Journalist Ida Tarbell exposed the problems created by the Standard Oil Trusts. She used outlets such as McClure’s Magazine to get her work published for the masses to read. Journalist Lincoln Steffens was also a writer for McClure’s who exposed political corruption by writing a series of articles about the abuses of political machines and machine bosses. Using titles such as “The Shame of the Cities,” he aroused people to demand reform.
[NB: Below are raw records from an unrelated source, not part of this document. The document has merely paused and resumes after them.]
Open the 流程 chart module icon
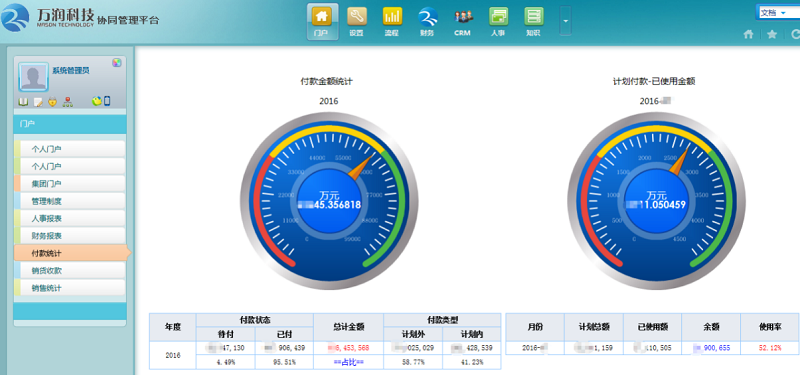Image resolution: width=800 pixels, height=375 pixels. pyautogui.click(x=392, y=21)
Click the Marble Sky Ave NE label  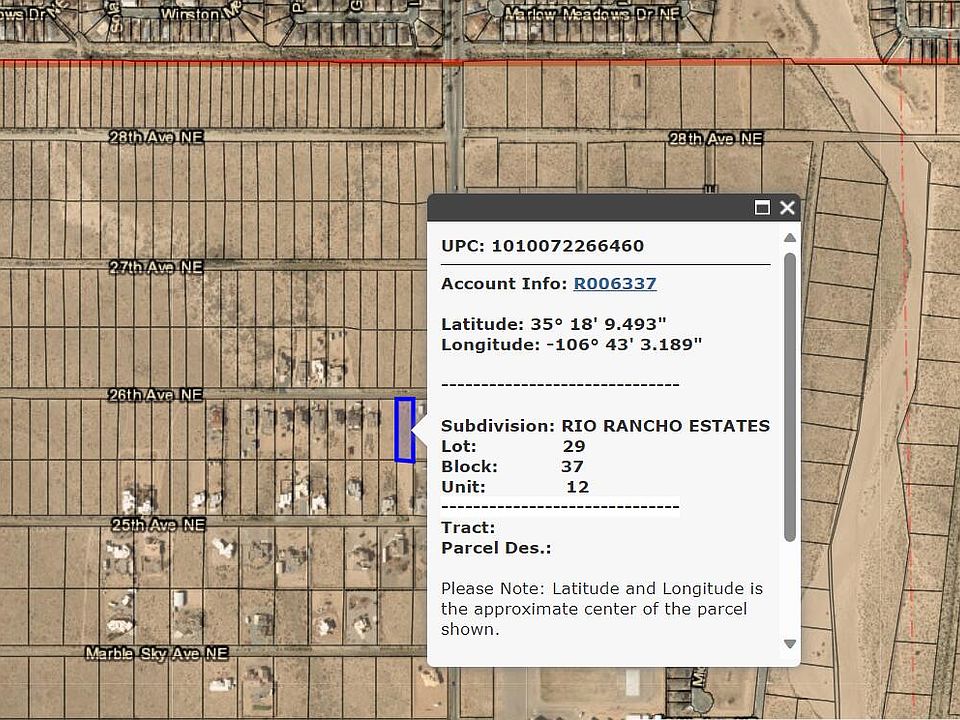pyautogui.click(x=156, y=653)
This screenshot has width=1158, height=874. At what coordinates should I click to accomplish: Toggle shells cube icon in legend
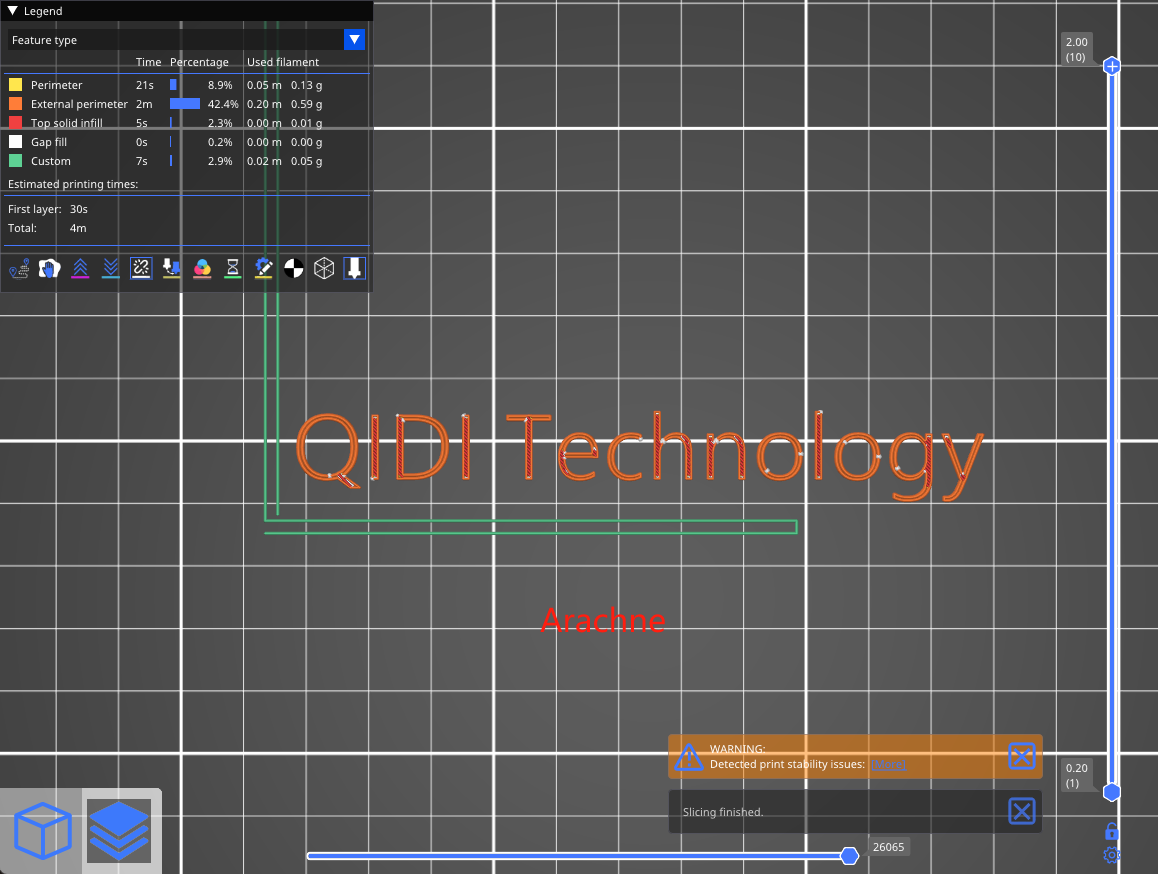(x=324, y=268)
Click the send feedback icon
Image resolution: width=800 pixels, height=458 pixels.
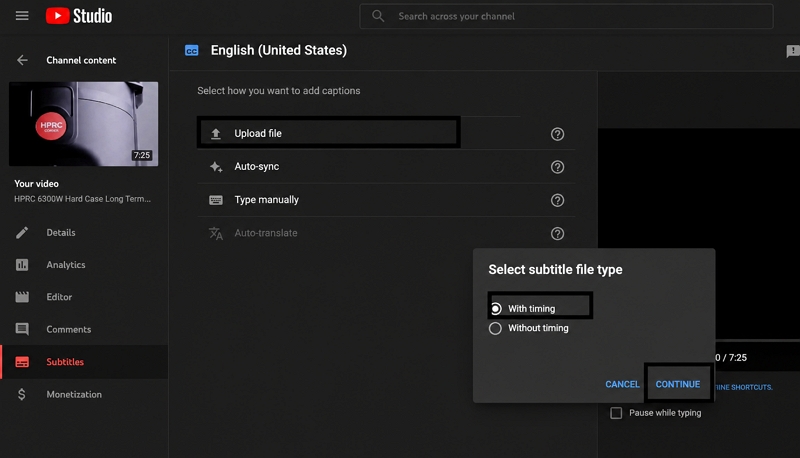[793, 50]
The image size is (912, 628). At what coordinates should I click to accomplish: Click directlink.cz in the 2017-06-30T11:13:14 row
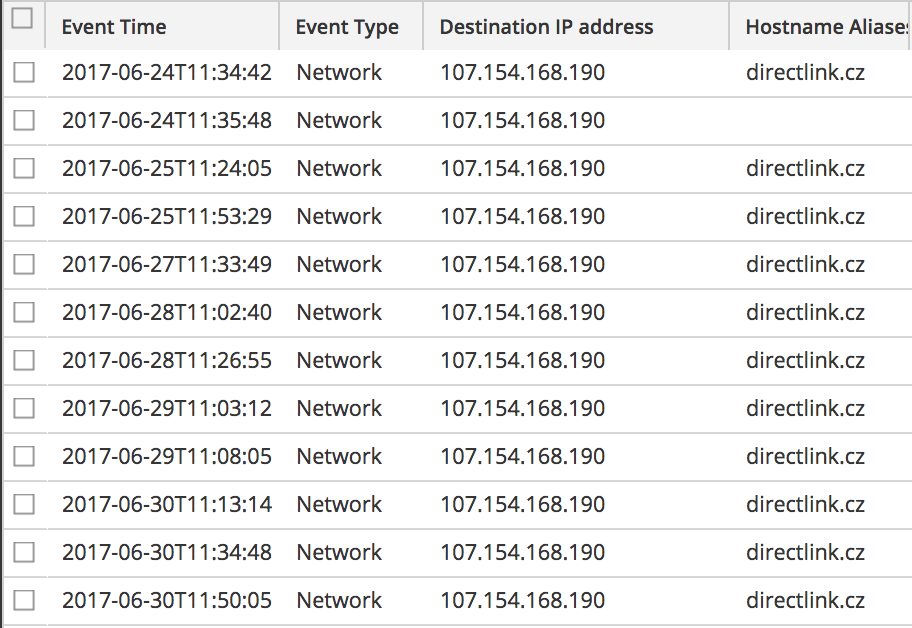tap(805, 504)
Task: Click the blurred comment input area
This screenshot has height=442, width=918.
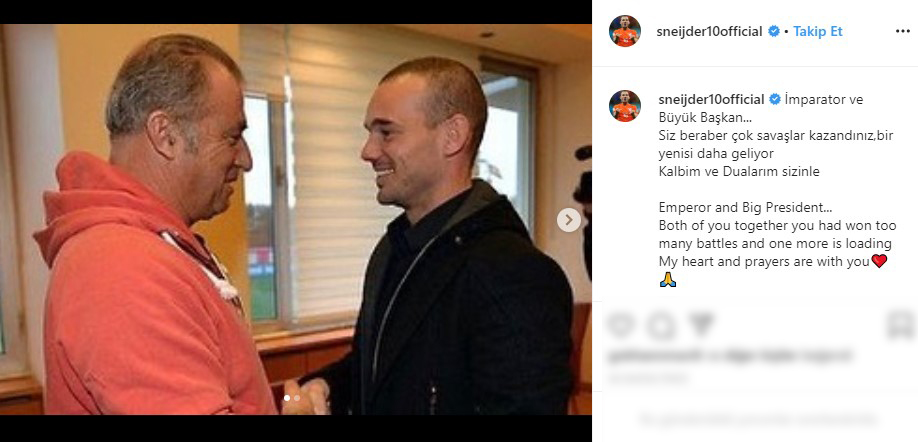Action: (758, 419)
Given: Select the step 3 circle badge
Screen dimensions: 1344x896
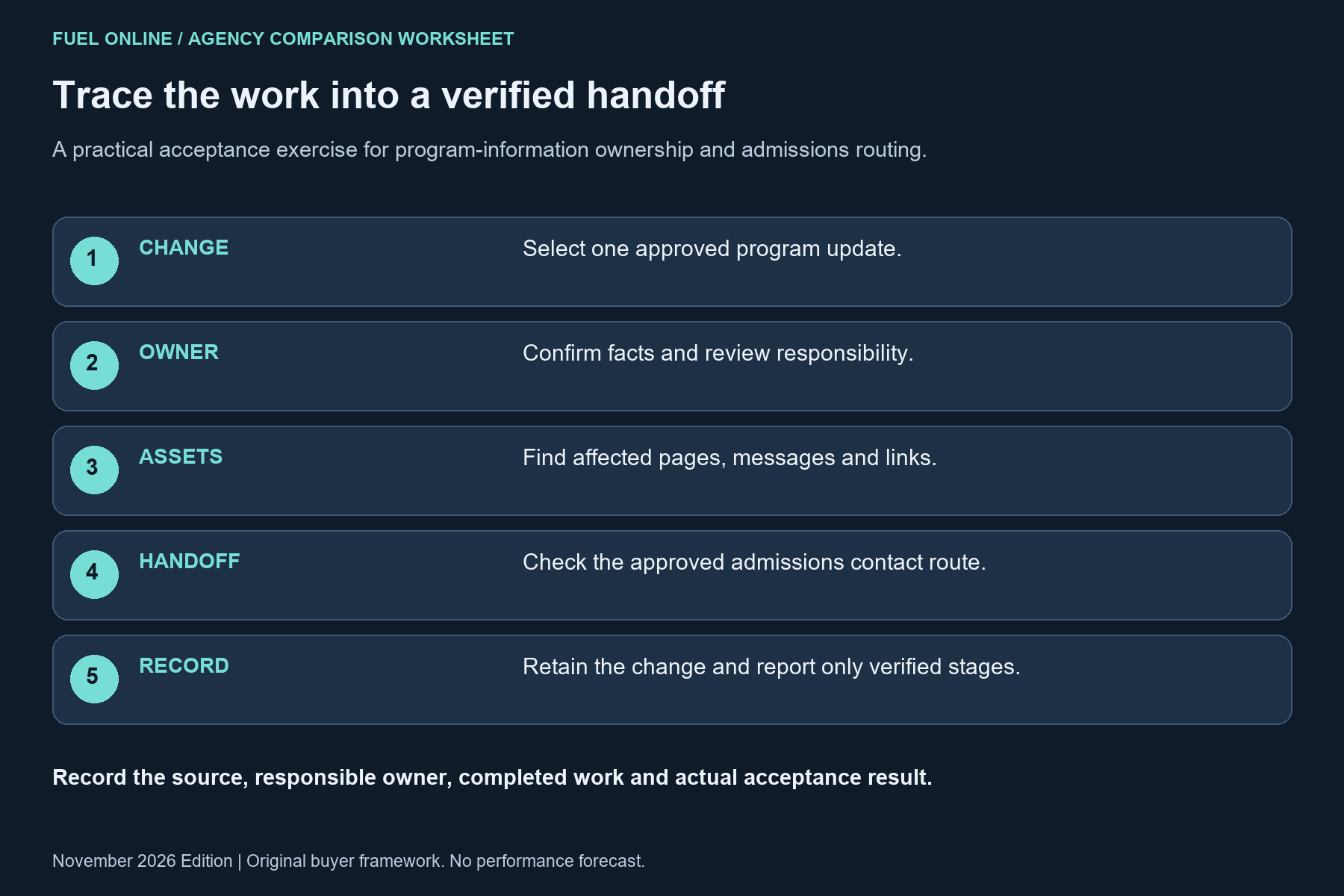Looking at the screenshot, I should pyautogui.click(x=94, y=470).
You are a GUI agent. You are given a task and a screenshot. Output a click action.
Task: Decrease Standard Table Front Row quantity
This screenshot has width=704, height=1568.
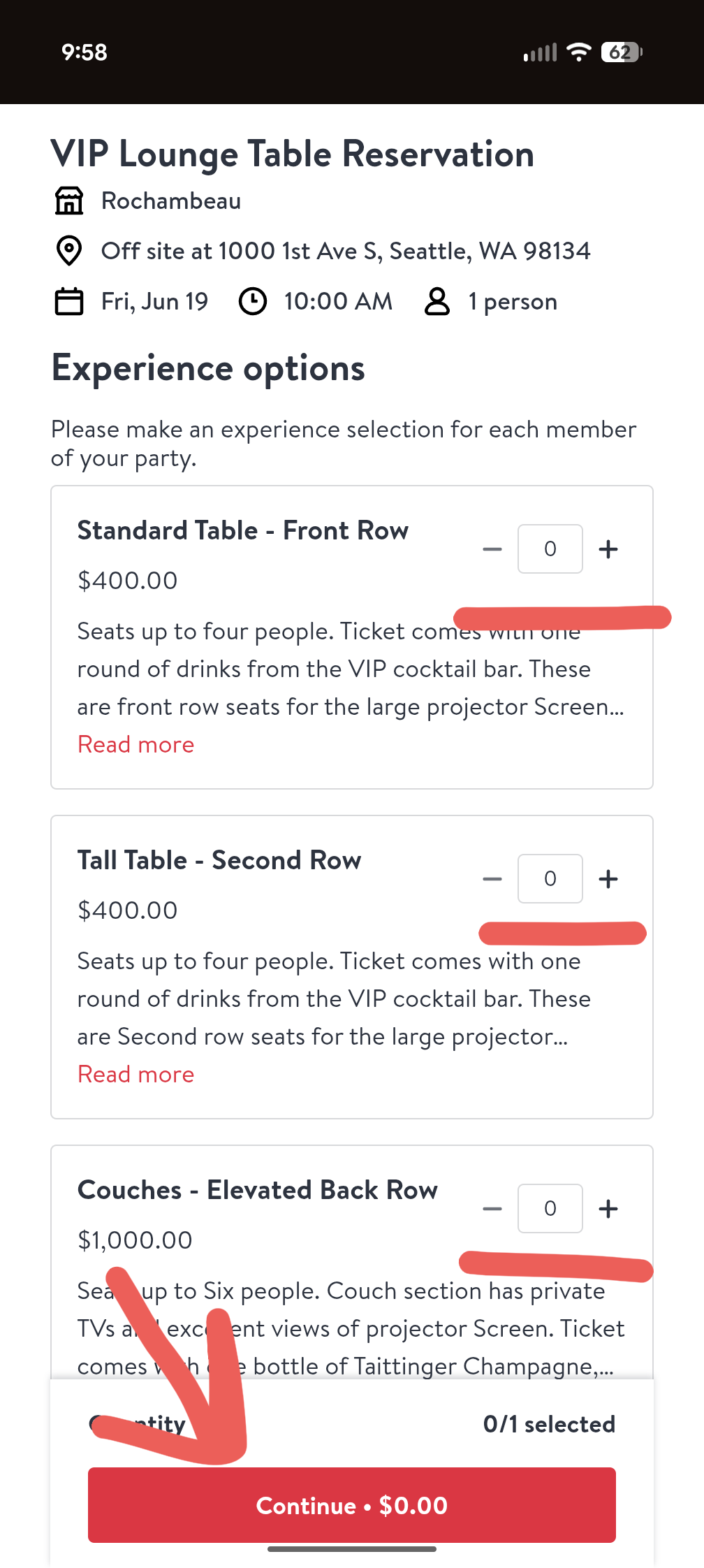click(x=492, y=549)
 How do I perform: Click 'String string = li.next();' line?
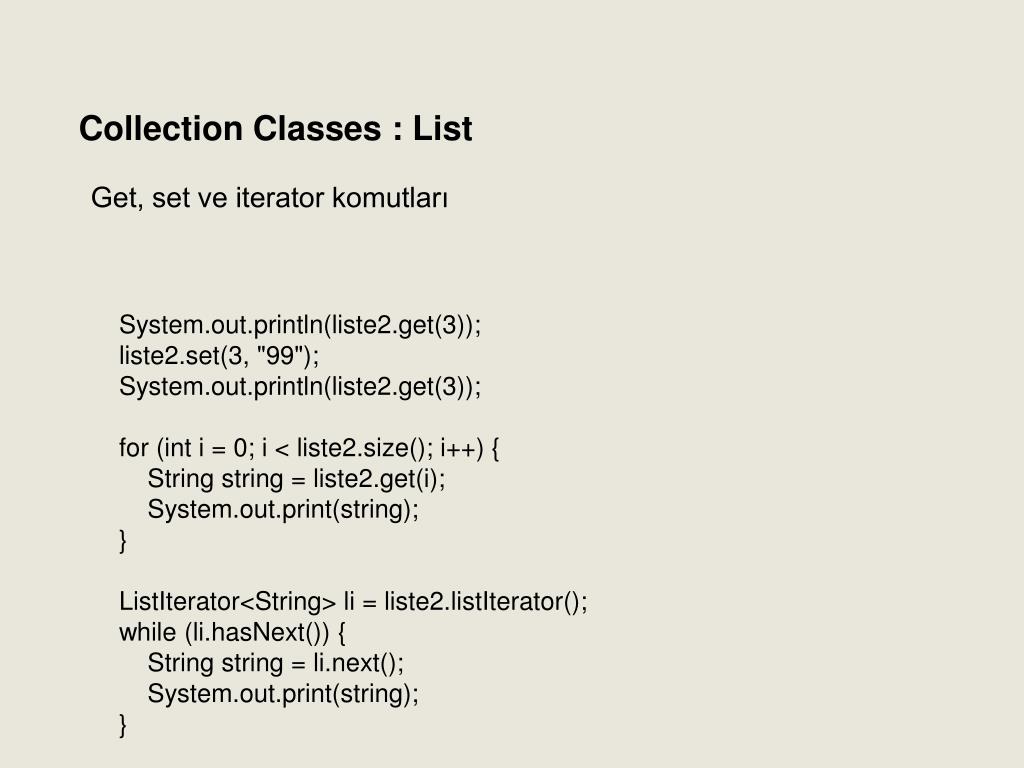pyautogui.click(x=276, y=662)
Writer Upton Sinclair published the novel The Jungle in 1906. The novel exposed the unhygienic and unsafe working conditions of the meatpacking industry; this led to the Meat Inspection Act of the same year.
Ida Tarbell
Ida Tarbell
Upton Sinclair
Upton Sinclair

An excerpt from The Jungle:

“With one member trimming beef in a cannery, and another working in a sausage factory, the family had a first-hand knowledge of the great majority of Packingtown swindles. For it was the custom, as they found, whenever meat was so spoiled that it could not be used for anything else, either to can it or else to chop it up into sausage. With what had been told them by Jonas, who had worked in the pickle rooms, they could now study the whole of the spoiled-meat industry on the inside, and read a new and grim meaning into that old Packingtown jest—that they use everything of the pig except the squeal.”

Jane Addams
Jane Addams

Jane Addams was born in 1860 to a wealthy family, but she spent her life fighting for the rights of the working class and poor.  Amongst her many accomplishments, she founded Hull House.  Sometimes referred to as settlement houses, Hull House and other places like it provided aid to workers and their families by offering lowered rents and classes in home economics.  Hull House is located n Chicago, Illinois.